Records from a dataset
## begin

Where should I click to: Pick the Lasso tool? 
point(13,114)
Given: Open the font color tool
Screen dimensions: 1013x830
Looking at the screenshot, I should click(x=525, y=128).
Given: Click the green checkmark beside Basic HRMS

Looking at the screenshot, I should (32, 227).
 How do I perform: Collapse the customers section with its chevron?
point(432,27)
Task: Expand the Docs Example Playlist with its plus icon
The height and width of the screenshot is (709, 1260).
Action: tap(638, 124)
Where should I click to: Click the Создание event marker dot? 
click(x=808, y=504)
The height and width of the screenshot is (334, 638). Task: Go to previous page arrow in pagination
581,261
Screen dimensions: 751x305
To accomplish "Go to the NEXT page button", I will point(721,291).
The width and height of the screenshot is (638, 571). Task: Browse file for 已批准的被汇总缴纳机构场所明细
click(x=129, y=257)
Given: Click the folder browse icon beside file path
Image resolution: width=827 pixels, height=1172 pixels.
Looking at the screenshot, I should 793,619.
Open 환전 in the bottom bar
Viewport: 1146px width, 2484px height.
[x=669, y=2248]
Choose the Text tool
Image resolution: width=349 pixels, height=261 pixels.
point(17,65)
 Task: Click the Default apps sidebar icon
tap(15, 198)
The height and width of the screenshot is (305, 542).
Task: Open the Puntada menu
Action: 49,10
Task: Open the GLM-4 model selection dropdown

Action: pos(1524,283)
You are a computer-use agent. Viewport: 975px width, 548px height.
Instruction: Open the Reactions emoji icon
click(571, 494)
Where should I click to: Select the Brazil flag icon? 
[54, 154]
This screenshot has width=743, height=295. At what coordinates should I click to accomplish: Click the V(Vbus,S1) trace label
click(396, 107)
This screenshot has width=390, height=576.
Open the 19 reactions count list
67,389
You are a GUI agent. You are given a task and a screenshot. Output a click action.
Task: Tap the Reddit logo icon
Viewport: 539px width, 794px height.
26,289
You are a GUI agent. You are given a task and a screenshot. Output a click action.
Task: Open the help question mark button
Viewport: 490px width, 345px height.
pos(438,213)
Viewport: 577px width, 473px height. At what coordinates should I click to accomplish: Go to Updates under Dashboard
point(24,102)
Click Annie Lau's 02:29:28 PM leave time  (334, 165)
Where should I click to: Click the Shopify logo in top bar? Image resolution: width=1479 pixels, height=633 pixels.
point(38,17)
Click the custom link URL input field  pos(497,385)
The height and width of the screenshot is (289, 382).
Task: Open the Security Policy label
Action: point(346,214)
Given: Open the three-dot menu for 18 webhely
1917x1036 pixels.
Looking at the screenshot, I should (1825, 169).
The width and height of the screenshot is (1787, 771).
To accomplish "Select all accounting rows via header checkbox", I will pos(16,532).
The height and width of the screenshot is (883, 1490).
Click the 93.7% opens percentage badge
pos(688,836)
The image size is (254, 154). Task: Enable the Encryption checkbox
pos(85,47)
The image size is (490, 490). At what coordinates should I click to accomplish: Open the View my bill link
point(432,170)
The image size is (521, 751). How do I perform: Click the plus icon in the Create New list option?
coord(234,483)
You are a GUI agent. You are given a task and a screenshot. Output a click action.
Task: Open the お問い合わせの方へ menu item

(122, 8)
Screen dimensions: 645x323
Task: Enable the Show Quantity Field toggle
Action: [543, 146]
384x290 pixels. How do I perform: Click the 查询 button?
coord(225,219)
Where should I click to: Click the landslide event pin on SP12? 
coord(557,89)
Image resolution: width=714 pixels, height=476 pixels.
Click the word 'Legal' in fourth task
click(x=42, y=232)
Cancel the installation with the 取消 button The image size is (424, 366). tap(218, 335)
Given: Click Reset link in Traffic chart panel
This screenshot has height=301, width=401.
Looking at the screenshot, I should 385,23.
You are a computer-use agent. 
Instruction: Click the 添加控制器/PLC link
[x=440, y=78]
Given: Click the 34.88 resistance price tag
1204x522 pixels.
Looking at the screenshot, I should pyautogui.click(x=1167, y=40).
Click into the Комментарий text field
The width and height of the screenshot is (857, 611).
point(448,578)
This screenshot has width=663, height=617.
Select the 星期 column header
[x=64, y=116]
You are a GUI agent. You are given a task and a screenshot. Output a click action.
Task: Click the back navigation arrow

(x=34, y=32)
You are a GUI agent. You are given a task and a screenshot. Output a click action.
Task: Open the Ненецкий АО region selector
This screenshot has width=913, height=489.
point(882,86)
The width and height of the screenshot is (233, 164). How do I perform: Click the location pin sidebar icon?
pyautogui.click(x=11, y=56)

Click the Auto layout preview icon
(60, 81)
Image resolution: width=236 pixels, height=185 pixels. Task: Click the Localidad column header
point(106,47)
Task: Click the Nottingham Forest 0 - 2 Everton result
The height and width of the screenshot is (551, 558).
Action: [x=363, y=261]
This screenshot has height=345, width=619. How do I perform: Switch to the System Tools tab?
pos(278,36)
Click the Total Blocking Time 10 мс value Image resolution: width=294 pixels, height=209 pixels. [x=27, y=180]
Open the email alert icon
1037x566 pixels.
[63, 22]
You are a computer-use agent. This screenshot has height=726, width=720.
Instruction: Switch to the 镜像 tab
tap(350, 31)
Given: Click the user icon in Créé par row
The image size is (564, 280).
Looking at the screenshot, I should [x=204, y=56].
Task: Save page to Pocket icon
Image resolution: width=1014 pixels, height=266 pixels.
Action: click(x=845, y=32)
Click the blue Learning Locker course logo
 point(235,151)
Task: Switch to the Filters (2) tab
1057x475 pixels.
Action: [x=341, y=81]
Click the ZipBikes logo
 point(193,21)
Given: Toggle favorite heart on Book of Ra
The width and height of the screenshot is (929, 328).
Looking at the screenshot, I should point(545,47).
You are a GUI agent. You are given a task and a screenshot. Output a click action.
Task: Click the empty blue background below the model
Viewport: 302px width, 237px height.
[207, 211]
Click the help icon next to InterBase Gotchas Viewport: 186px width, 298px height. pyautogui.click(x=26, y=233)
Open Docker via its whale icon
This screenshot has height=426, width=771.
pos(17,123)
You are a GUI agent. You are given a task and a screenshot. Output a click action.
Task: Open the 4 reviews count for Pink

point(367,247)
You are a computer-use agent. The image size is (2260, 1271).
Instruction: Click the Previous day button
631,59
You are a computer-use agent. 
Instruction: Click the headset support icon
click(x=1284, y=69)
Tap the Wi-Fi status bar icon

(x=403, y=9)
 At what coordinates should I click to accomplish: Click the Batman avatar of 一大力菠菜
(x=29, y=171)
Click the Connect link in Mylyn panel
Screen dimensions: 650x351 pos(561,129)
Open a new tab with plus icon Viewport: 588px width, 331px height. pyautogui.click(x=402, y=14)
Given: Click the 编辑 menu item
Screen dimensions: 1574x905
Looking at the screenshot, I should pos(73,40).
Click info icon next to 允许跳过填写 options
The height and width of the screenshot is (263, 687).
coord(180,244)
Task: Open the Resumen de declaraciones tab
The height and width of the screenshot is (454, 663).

## end

▶ WORK TO COMPLETE:
Write out every line of the material above, reproducing each one exactly as it appears.

▶ SOLUTION BELOW:
Where should I click to: Pick the Lasso tool? 
point(13,114)
Given: Open the font color tool
Screen dimensions: 1013x830
Looking at the screenshot, I should click(x=525, y=128).
Given: Click the green checkmark beside Basic HRMS

Looking at the screenshot, I should (32, 227).
 How do I perform: Collapse the customers section with its chevron?
point(432,27)
Task: Expand the Docs Example Playlist with its plus icon
The height and width of the screenshot is (709, 1260).
Action: tap(638, 124)
Where should I click to: Click the Создание event marker dot? 
click(x=808, y=504)
The height and width of the screenshot is (334, 638). Task: Go to previous page arrow in pagination
581,261
Screen dimensions: 751x305
To accomplish "Go to the NEXT page button", I will point(721,291).
The width and height of the screenshot is (638, 571). Task: Browse file for 已批准的被汇总缴纳机构场所明细
click(x=129, y=257)
Given: Click the folder browse icon beside file path
Image resolution: width=827 pixels, height=1172 pixels.
Looking at the screenshot, I should 793,619.
Open 환전 in the bottom bar
Viewport: 1146px width, 2484px height.
[x=669, y=2248]
Choose the Text tool
Image resolution: width=349 pixels, height=261 pixels.
point(17,65)
 Task: Click the Default apps sidebar icon
tap(15, 198)
The height and width of the screenshot is (305, 542).
Task: Open the Puntada menu
Action: 49,10
Task: Open the GLM-4 model selection dropdown

Action: pos(1524,283)
You are a computer-use agent. Viewport: 975px width, 548px height.
Instruction: Open the Reactions emoji icon
click(571, 494)
Where should I click to: Select the Brazil flag icon? 
[54, 154]
This screenshot has width=743, height=295. At what coordinates should I click to accomplish: Click the V(Vbus,S1) trace label
click(396, 107)
This screenshot has width=390, height=576.
Open the 19 reactions count list
67,389
You are a GUI agent. You are given a task and a screenshot. Output a click action.
Task: Tap the Reddit logo icon
Viewport: 539px width, 794px height.
26,289
You are a GUI agent. You are given a task and a screenshot. Output a click action.
Task: Open the help question mark button
Viewport: 490px width, 345px height.
pos(438,213)
Viewport: 577px width, 473px height. At what coordinates should I click to accomplish: Go to Updates under Dashboard
point(24,102)
Click Annie Lau's 02:29:28 PM leave time  (334, 165)
Where should I click to: Click the Shopify logo in top bar? Image resolution: width=1479 pixels, height=633 pixels.
point(38,17)
Click the custom link URL input field  pos(497,385)
The height and width of the screenshot is (289, 382).
Task: Open the Security Policy label
Action: point(346,214)
Given: Open the three-dot menu for 18 webhely
1917x1036 pixels.
Looking at the screenshot, I should (1825, 169).
The width and height of the screenshot is (1787, 771).
To accomplish "Select all accounting rows via header checkbox", I will pos(16,532).
The height and width of the screenshot is (883, 1490).
Click the 93.7% opens percentage badge
pos(688,836)
The image size is (254, 154). Task: Enable the Encryption checkbox
pos(85,47)
The image size is (490, 490). At what coordinates should I click to accomplish: Open the View my bill link
point(432,170)
The image size is (521, 751). How do I perform: Click the plus icon in the Create New list option?
coord(234,483)
You are a GUI agent. You are given a task and a screenshot. Output a click action.
Task: Open the お問い合わせの方へ menu item

(122, 8)
Screen dimensions: 645x323
Task: Enable the Show Quantity Field toggle
Action: [543, 146]
384x290 pixels. How do I perform: Click the 查询 button?
coord(225,219)
Where should I click to: Click the landslide event pin on SP12? 
coord(557,89)
Image resolution: width=714 pixels, height=476 pixels.
Click the word 'Legal' in fourth task
click(x=42, y=232)
Cancel the installation with the 取消 button The image size is (424, 366). tap(218, 335)
Given: Click Reset link in Traffic chart panel
This screenshot has height=301, width=401.
Looking at the screenshot, I should 385,23.
You are a computer-use agent. 
Instruction: Click the 添加控制器/PLC link
[x=440, y=78]
Given: Click the 34.88 resistance price tag
1204x522 pixels.
Looking at the screenshot, I should pyautogui.click(x=1167, y=40).
Click into the Комментарий text field
The width and height of the screenshot is (857, 611).
point(448,578)
This screenshot has width=663, height=617.
Select the 星期 column header
[x=64, y=116]
You are a GUI agent. You are given a task and a screenshot. Output a click action.
Task: Click the back navigation arrow

(x=34, y=32)
You are a GUI agent. You are given a task and a screenshot. Output a click action.
Task: Open the Ненецкий АО region selector
This screenshot has width=913, height=489.
point(882,86)
The width and height of the screenshot is (233, 164). How do I perform: Click the location pin sidebar icon?
pyautogui.click(x=11, y=56)

Click the Auto layout preview icon
(60, 81)
Image resolution: width=236 pixels, height=185 pixels. Task: Click the Localidad column header
point(106,47)
Task: Click the Nottingham Forest 0 - 2 Everton result
The height and width of the screenshot is (551, 558).
Action: [x=363, y=261]
This screenshot has height=345, width=619. How do I perform: Switch to the System Tools tab?
pos(278,36)
Click the Total Blocking Time 10 мс value Image resolution: width=294 pixels, height=209 pixels. [x=27, y=180]
Open the email alert icon
1037x566 pixels.
[63, 22]
You are a computer-use agent. This screenshot has height=726, width=720.
Instruction: Switch to the 镜像 tab
tap(350, 31)
Given: Click the user icon in Créé par row
The image size is (564, 280).
Looking at the screenshot, I should [x=204, y=56].
Task: Save page to Pocket icon
Image resolution: width=1014 pixels, height=266 pixels.
Action: click(x=845, y=32)
Click the blue Learning Locker course logo
 point(235,151)
Task: Switch to the Filters (2) tab
1057x475 pixels.
Action: [x=341, y=81]
Click the ZipBikes logo
 point(193,21)
Given: Toggle favorite heart on Book of Ra
The width and height of the screenshot is (929, 328).
Looking at the screenshot, I should point(545,47).
You are a GUI agent. You are given a task and a screenshot. Output a click action.
Task: Click the empty blue background below the model
Viewport: 302px width, 237px height.
[207, 211]
Click the help icon next to InterBase Gotchas Viewport: 186px width, 298px height. pyautogui.click(x=26, y=233)
Open Docker via its whale icon
This screenshot has height=426, width=771.
pos(17,123)
You are a GUI agent. You are given a task and a screenshot. Output a click action.
Task: Open the 4 reviews count for Pink

point(367,247)
You are a computer-use agent. The image size is (2260, 1271).
Instruction: Click the Previous day button
631,59
You are a computer-use agent. 
Instruction: Click the headset support icon
click(x=1284, y=69)
Tap the Wi-Fi status bar icon

(x=403, y=9)
 At what coordinates should I click to accomplish: Click the Batman avatar of 一大力菠菜
(x=29, y=171)
Click the Connect link in Mylyn panel
Screen dimensions: 650x351 pos(561,129)
Open a new tab with plus icon Viewport: 588px width, 331px height. pyautogui.click(x=402, y=14)
Given: Click the 编辑 menu item
Screen dimensions: 1574x905
Looking at the screenshot, I should pos(73,40).
Click info icon next to 允许跳过填写 options
The height and width of the screenshot is (263, 687).
coord(180,244)
Task: Open the Resumen de declaraciones tab
The height and width of the screenshot is (454, 663).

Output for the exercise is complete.